Let us understand the working of the pseudocode better through an example:

## Code

- C/C++
- Java
- Python

```
import java.util.*;
class ShortestPathMaze
{
static int ROW = 5;
static int COL = 5;
// To store cell cordinates
static class Cell
{
int x;
int y;
public Cell(int x, int y)
{
this.x = x;
this.y = y;
}
};
// Declaring Queue to be used in BFS
static class queueNode
{
Cell pt; // Cell cordinates
int dist; // Cell's distance of from the source
public queueNode(Cell pt, int dist)
{
this.pt = pt;
this.dist = dist;
}
};
// Check whether given cell(row,col) is a valid cell or not
static boolean checkValid(int row, int col)
{
return ((row >= 0) && (row < ROW) && (col >= 0) && (col < COL));
}
// These arrays show the 4 possible movement from a cell
static int rowNum[] = {-1, 0, 0, 1};
static int colNum[] = {0, -1, 1, 0};
// Function to find the shortest path between source cell and destination cell
static int bfsLee(int mat[][], Cell src, Cell dest)
{
// Checking if source and destination cell have value 1
if (mat[src.x][src.y] != 1 || mat[dest.x][dest.y] != 1)
return -1;
boolean [][]visited = new boolean[ROW][COL];
// Mark the source cell as visited
visited[src.x][src.y] = true;
// Create a queue for BFS
Queue<queueNode> q = new LinkedList<>();
// Distance of source cell is 0
queueNode s = new queueNode(src, 0);
q.add(s); // Enqueue source cell
// Performing BFS starting from source cell
while (!q.isEmpty())
{
queueNode curr = q.peek();
Cell pt = curr.pt;
// If we have reached the destination cell, return the final distance
if (pt.x == dest.x && pt.y == dest.y)
return curr.dist;
q.remove();
// Otherwise enqueue its adjacent cells with value 1
for (int i = 0; i < 4; i++)
{
int row = pt.x + rowNum[i];
int col = pt.y + colNum[i];
// Enqueue valid adjacent cell that is not visited
if (checkValid(row, col) &&
mat[row][col] == 1 &&
!visited[row][col])
{
visited[row][col] = true;
queueNode Adjcell = new queueNode
(new Cell(row, col),
curr.dist + 1 );
q.add(Adjcell);
}
}
}
// Return -1 if destination cannot be reached
return -1;
}
// Driver Code
public static void main(String[] args)
{
int mat[][] = {{ 1, 0, 1, 1, 1 },
{ 1, 0, 1, 0, 1 },
{ 1, 1, 1, 0, 1 },
{ 0, 0, 0, 0, 1 },
{ 1, 1, 1, 0, 1 }};
Cell source = new Cell(0, 0);
Cell dest = new Cell(2, 1);
int dist = bfsLee(mat, source, dest);
if (dist != -1)
System.out.println("Length of the Shortest Path is " + dist);
else
System.out.println("Shortest Path doesn't exist");
}
}
```

Output:

Length of the Shortest Path is 3

## Complexity Analysis

Approach | Time Complexity | Space Complexity |
---|---|---|

Lee Algorithm to find shortest path in a maze | O(MxN) | O(MxN) |

The above solution traverses each cell of the matrix one by one in a BFS manner until our destination cell is reached or there is no path remaining.

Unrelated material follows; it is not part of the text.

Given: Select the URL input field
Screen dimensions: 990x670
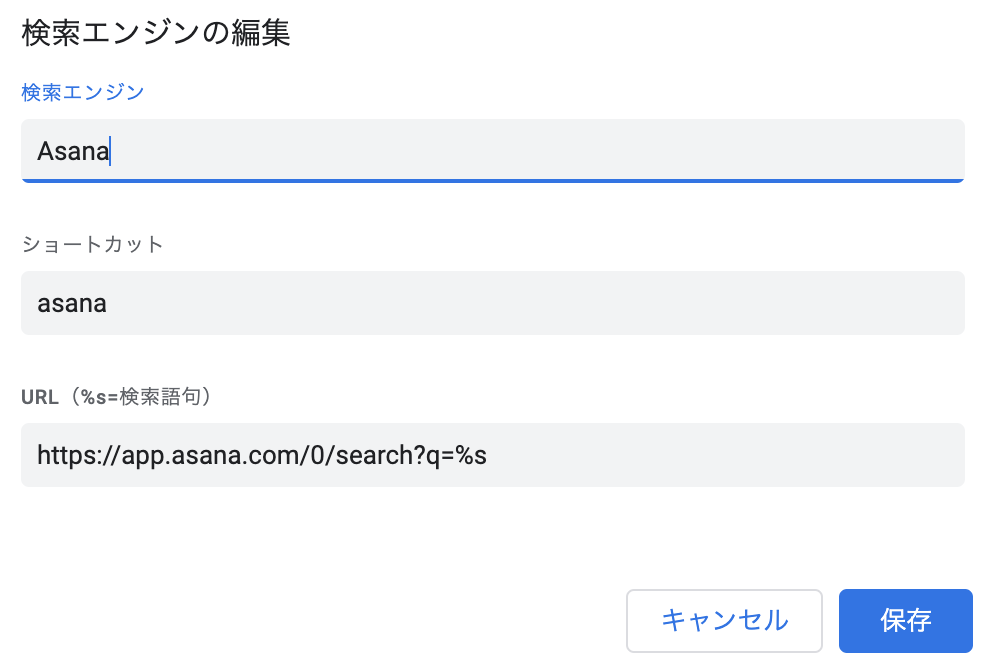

All this process leads to a **O(MxN)** time complexity where `M`

and `N`

are the dimensions of the matrix. Also, since we require an additional MxN matrix to store the visited status of cells, the space complexity is also **O(MxN)**.

In this way, we have learnt how to find shortest path between two points in a maze using the Lee Algorithm.